Instruction> Rewrite the stretch from the line containing "Task: Click Sign in on the Hobby plan" through the end of the items, changing "Hobby" to "Starter" and leaving everything else as it is.

** begin Task inputs **

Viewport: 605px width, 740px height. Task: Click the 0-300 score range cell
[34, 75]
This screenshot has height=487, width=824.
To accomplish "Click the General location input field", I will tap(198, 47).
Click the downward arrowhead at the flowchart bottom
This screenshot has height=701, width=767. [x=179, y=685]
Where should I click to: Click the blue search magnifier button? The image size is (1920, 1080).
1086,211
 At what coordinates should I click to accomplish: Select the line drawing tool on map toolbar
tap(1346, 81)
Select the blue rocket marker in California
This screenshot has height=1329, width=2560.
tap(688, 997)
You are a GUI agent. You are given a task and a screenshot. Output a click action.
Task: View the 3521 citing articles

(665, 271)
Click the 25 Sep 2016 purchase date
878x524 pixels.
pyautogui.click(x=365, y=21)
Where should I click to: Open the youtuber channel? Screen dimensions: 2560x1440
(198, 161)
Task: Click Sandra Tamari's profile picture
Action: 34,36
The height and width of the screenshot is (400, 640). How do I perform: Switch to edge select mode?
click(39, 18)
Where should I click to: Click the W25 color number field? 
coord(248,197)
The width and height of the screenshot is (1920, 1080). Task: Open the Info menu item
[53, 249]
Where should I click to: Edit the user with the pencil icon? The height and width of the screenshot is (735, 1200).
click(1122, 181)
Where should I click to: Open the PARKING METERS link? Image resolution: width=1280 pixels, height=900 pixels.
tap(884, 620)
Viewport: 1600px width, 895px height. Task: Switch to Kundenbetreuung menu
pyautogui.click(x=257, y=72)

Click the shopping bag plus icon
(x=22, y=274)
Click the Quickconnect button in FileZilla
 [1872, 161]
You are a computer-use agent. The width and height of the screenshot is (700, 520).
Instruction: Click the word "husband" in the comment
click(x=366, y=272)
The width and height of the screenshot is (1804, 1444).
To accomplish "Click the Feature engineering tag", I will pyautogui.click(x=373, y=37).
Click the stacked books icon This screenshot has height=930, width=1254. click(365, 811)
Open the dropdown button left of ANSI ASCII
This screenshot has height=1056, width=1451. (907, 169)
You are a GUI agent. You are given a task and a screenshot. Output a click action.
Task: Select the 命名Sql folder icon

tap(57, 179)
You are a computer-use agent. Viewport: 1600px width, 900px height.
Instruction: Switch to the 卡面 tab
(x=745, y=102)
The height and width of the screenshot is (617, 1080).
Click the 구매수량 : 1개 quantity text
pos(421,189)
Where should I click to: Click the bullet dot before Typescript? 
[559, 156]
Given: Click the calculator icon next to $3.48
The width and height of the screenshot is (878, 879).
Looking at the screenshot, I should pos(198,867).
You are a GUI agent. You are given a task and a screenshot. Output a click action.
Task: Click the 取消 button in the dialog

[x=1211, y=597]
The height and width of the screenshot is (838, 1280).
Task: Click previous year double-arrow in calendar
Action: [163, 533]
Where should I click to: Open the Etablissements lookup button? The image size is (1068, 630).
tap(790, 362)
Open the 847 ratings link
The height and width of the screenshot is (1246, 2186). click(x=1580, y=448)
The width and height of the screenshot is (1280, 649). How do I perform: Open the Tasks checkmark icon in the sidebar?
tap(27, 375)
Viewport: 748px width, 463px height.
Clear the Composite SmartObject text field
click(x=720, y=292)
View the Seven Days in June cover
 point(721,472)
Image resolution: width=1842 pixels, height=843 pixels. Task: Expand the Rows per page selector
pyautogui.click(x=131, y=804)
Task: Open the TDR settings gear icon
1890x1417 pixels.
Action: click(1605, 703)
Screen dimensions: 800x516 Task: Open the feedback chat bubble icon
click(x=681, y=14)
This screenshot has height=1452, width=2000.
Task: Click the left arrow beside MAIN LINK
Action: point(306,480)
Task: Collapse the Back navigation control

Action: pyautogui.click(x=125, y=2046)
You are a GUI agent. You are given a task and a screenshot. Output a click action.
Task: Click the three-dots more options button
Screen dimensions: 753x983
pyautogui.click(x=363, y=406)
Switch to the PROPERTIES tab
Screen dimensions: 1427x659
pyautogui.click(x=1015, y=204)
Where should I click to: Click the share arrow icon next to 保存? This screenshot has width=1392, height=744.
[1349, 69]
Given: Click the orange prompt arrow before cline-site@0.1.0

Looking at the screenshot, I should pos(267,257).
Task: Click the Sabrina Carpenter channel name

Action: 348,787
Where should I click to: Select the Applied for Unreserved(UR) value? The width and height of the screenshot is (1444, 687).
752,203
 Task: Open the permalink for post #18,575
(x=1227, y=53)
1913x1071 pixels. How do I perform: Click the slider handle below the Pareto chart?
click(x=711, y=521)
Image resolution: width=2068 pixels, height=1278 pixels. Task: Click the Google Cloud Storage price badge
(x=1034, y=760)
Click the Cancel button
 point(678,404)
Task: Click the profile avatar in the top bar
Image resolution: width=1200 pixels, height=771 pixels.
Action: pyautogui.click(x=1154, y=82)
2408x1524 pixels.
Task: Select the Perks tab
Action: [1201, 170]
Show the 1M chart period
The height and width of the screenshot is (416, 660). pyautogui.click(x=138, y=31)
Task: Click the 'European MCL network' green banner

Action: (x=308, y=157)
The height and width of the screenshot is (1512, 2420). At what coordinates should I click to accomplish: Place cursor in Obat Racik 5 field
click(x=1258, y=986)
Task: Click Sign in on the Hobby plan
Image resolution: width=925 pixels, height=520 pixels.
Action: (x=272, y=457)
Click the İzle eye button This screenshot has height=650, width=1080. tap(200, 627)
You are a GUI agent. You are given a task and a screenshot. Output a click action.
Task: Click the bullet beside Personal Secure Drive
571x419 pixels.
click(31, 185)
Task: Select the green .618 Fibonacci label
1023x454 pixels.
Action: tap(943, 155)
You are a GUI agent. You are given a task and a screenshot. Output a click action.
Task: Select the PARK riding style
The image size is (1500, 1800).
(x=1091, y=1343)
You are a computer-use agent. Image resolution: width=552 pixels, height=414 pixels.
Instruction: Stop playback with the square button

** end Task inputs **

Exercise output>
Task: Click Sign in on the Starter plan
Image resolution: width=925 pixels, height=520 pixels.
Action: (x=272, y=457)
Click the İzle eye button This screenshot has height=650, width=1080. tap(200, 627)
You are a GUI agent. You are given a task and a screenshot. Output a click action.
Task: Click the bullet beside Personal Secure Drive
571x419 pixels.
click(31, 185)
Task: Select the green .618 Fibonacci label
1023x454 pixels.
Action: tap(943, 155)
You are a GUI agent. You are given a task and a screenshot. Output a click action.
Task: Select the PARK riding style
The image size is (1500, 1800).
(x=1091, y=1343)
You are a computer-use agent. Image resolution: width=552 pixels, height=414 pixels.
Instruction: Stop playback with the square button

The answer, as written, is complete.